NOVEMBER 2012 BAD FAITH CASES: COURT REFUSES MOTION TO AMEND ON BAD FAITH COUNT WHERE ALLEGED FRAUD WENT TO PROCUREMENT OF POLICY AND NOT DENIAL OF CLAIM, AND THERE WAS DISPUTE OF MATERIAL FACT ON COVERAGE (New Jersey Federal)
In American General Life Ins. Co. v. Ellman Savings Irrevocable Trust, the insured was seeking leave to amend its counterclaim to allege additional facts concerning its fraud and insurance bad faith claims. While the court found the amendments as to fraud were permitted since amendment would not be futile, it reached the opposite result on the bad faith claims.
The case involved a flexible premium adjustable life policy, and the insured wanted to add numerous claims of fact concerning the insurer’s intent not to honor the policy before and at the time it was entered. The court observed that most of these alleged misdeeds occurred prior to any investigation of the insurance claim at issue, relating mostly to procurement of the policy; and that there was a fairly debatable basis to contest the claim.
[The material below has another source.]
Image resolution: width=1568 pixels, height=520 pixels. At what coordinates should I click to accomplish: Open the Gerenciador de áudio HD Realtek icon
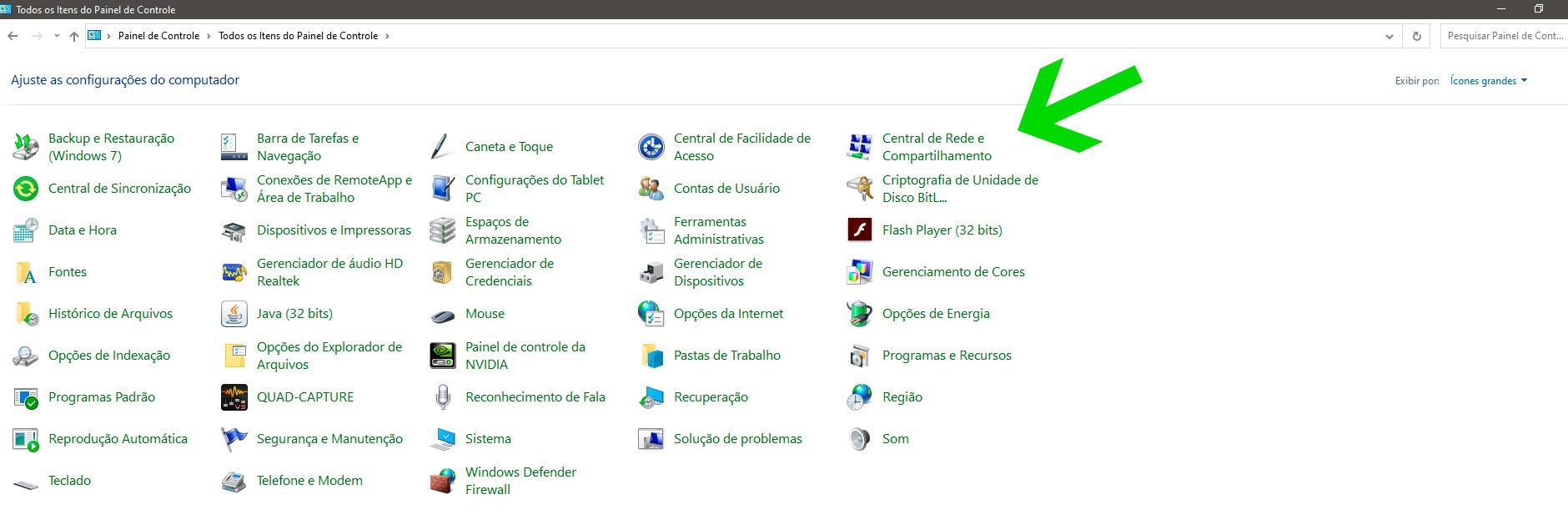tap(234, 272)
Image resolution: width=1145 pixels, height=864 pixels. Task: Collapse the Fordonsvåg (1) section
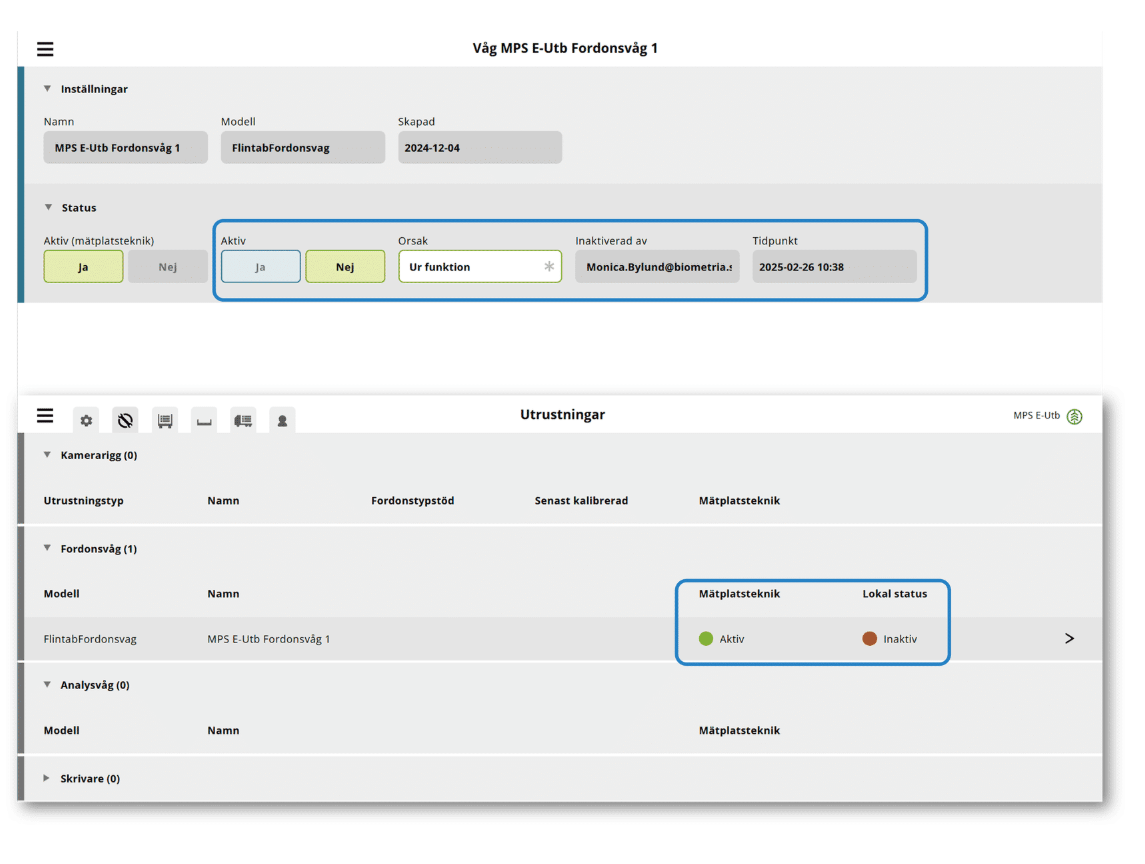47,548
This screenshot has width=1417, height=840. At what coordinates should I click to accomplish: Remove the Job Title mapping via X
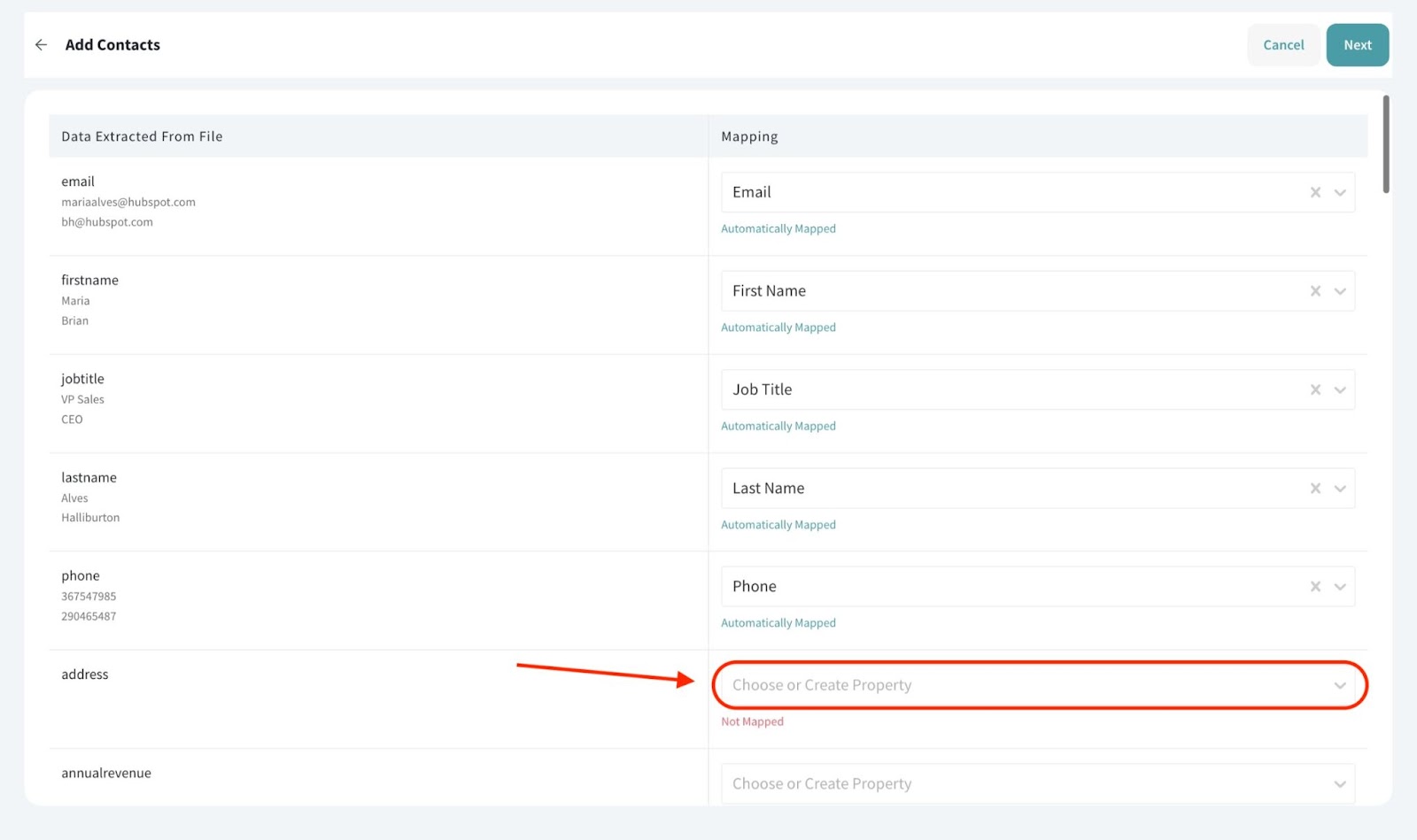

The court applied New Jersey law, which requires that a party seeking to establish a bad faith claim show first, that the insurer lacked a fairly debatable reason for its failure to pay a claim, and second that the insurer knew or recklessly disregarded the lack of a reasonable basis for denying the claim. In practical terms, establishing a bad faith claim requires that a plaintiff must be able to establish, as a matter of law, a right to summary judgment on the substantive claim. If the plaintiff cannot establish a right to summary judgment, the bad faith claim must fail.
Thus, if there are material issues of disputed fact which would preclude summary judgment as a matter of law, an insured cannot maintain a cause of action for bad faith.
The court also observed that a bad faith claim can be premised on the insurer’s failure to investigate an insured’s claim for benefits, and that it is appropriate to determine whether the claim was properly investigated and whether the results of the investigation were subjected to reasonable evaluation and review. However, this cause of action is not appropriately based on an insurer’s failure to investigate an application.
Applying the law to the fact, the court found that the insured’s bad faith claim was futile and rejected the motion to amend.